GOAL OF THE EXERCISE
Omit the images and reproduce the rest of the entries exactly.

*** EXTRACTED INFORMATION Section Begins ***

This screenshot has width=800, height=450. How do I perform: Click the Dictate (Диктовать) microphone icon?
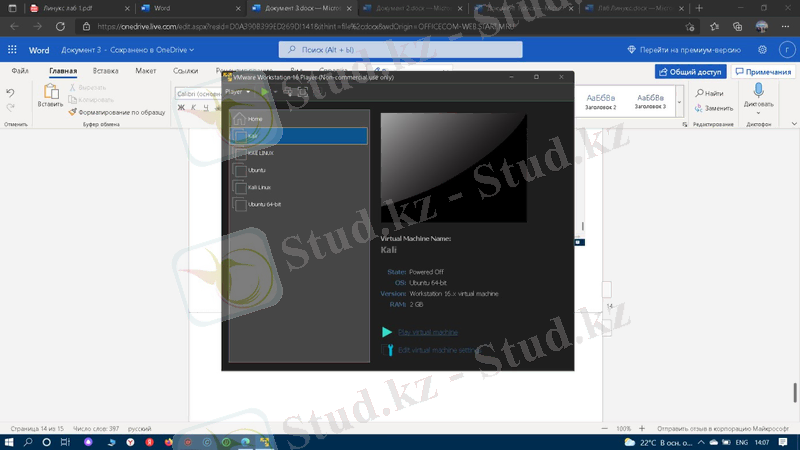click(758, 93)
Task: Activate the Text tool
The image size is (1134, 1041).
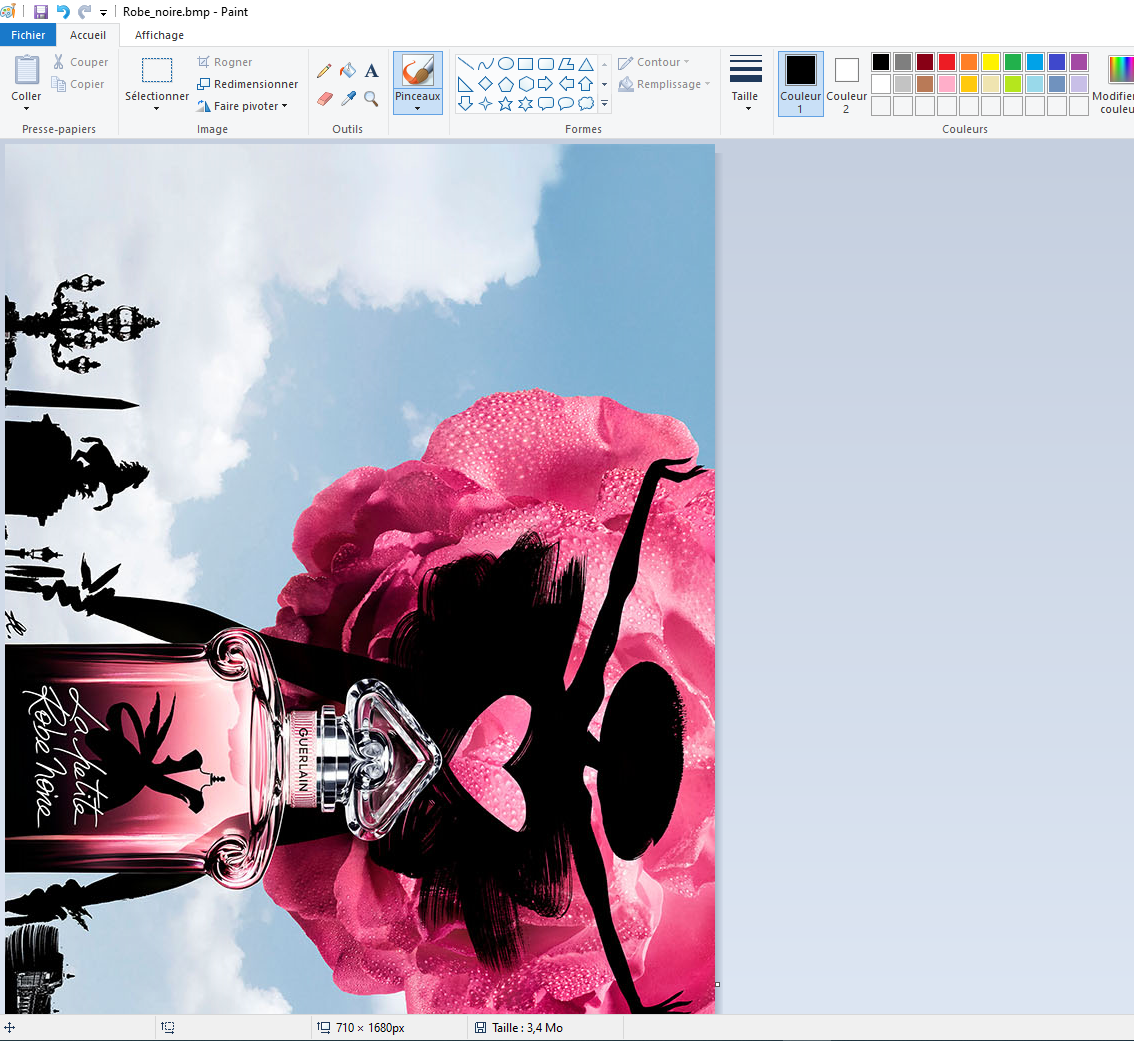Action: coord(371,70)
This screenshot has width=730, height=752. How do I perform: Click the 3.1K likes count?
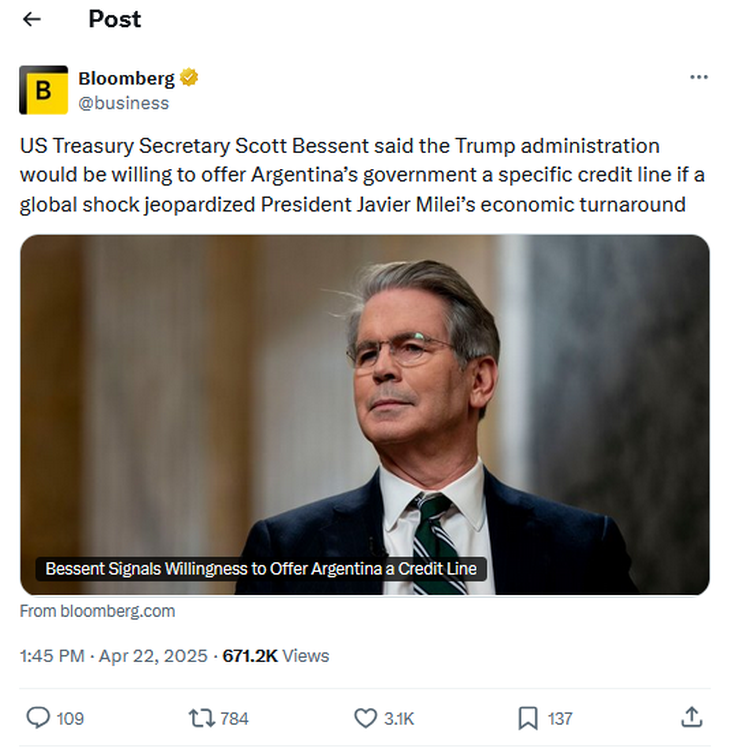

*** EXTRACTED INFORMATION Section Ends ***

TASK OUTPUT
This screenshot has width=800, height=450. How do I perform: Click the Dictate (Диктовать) microphone icon?
click(758, 93)
Task: Activate the Text tool
The image size is (1134, 1041).
Action: coord(371,70)
This screenshot has width=730, height=752. How do I perform: Click the 3.1K likes count?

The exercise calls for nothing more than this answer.